◆ Listed entries ◆
======

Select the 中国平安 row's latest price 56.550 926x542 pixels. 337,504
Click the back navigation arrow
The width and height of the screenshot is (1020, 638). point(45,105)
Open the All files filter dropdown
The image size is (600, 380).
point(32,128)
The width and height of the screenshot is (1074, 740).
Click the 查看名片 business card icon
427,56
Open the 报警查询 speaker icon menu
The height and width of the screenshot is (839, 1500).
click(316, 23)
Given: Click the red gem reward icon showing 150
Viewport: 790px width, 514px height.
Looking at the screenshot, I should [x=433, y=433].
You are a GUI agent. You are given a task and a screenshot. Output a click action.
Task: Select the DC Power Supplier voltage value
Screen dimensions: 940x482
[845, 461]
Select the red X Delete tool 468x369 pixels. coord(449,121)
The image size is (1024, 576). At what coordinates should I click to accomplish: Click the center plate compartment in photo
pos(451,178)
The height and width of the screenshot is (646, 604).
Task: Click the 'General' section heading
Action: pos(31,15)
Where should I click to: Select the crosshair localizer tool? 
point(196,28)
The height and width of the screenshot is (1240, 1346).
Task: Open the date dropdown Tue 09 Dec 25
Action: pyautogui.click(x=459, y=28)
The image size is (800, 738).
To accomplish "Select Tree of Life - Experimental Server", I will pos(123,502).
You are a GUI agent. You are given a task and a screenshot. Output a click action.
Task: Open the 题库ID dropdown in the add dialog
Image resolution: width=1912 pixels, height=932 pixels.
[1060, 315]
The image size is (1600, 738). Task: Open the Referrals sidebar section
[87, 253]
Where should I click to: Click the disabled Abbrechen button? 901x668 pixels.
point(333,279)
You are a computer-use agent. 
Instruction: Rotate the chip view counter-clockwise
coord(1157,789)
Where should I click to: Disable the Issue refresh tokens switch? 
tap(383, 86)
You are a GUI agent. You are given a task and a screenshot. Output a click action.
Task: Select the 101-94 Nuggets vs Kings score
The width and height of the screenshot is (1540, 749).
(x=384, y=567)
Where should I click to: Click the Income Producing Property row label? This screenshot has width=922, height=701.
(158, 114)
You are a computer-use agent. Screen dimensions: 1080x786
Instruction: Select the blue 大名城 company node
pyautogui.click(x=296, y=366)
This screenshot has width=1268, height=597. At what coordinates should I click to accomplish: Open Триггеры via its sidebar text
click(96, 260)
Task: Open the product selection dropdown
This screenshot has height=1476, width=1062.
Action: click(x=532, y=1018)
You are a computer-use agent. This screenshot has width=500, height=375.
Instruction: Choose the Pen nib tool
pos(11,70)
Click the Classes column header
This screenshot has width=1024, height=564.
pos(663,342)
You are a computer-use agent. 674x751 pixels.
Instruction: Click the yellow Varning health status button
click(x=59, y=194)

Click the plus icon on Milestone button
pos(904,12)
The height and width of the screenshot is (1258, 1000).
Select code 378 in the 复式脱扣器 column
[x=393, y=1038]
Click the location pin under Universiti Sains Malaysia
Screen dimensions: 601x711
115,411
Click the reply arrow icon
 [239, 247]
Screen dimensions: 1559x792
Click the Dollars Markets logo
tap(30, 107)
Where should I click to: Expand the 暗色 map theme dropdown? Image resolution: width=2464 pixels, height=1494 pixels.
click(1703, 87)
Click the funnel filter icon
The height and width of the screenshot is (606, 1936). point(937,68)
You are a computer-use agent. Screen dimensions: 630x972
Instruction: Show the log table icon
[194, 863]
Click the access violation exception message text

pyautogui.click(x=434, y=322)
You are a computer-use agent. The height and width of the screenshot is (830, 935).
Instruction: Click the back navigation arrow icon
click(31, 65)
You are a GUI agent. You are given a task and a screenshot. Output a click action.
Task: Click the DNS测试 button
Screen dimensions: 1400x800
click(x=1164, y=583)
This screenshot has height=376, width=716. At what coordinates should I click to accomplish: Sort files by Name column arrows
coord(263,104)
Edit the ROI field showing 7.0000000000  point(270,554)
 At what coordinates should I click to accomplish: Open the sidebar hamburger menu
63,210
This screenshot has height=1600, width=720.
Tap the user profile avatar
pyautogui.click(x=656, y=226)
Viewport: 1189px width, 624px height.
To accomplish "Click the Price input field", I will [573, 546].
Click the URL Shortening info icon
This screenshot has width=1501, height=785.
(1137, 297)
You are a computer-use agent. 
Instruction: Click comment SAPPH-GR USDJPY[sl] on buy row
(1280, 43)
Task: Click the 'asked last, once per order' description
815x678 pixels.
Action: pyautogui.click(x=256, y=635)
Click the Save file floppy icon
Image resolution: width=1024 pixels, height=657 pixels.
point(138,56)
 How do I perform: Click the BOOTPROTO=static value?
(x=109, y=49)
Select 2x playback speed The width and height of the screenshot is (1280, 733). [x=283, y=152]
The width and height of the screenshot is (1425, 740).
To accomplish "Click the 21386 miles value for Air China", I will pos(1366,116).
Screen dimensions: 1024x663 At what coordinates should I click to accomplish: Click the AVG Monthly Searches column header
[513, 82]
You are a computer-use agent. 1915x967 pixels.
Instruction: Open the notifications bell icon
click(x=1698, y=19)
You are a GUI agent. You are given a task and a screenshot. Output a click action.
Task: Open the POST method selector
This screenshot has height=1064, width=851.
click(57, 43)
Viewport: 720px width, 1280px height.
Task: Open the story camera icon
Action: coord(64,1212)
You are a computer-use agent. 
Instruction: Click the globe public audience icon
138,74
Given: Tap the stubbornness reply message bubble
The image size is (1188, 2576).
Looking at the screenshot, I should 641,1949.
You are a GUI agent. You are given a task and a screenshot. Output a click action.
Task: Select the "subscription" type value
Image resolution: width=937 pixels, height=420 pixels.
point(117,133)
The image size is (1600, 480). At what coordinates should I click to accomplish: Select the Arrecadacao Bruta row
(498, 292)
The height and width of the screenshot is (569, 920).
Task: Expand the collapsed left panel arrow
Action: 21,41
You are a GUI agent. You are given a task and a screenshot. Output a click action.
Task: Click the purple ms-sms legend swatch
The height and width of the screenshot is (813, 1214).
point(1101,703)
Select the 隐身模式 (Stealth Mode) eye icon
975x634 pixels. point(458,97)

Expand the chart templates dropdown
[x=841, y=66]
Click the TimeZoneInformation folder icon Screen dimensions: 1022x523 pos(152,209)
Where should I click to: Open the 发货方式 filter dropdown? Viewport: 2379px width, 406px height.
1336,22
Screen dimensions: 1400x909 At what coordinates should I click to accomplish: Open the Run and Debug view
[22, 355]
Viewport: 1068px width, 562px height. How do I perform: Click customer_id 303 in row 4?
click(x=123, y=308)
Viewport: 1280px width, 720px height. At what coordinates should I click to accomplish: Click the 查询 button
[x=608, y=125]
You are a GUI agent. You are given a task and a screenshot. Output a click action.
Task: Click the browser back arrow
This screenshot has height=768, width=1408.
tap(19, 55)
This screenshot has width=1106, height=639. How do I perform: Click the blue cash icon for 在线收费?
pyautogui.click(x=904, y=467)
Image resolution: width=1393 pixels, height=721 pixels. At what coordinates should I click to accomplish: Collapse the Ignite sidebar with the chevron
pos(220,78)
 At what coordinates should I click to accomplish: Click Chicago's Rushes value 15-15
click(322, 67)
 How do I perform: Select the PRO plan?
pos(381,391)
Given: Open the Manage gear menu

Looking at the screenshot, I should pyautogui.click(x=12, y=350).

======

◆ Problem description ◆
Report, with a number and no other words, how many lines of the listing contain "computer".

◆ Written solution ◆
9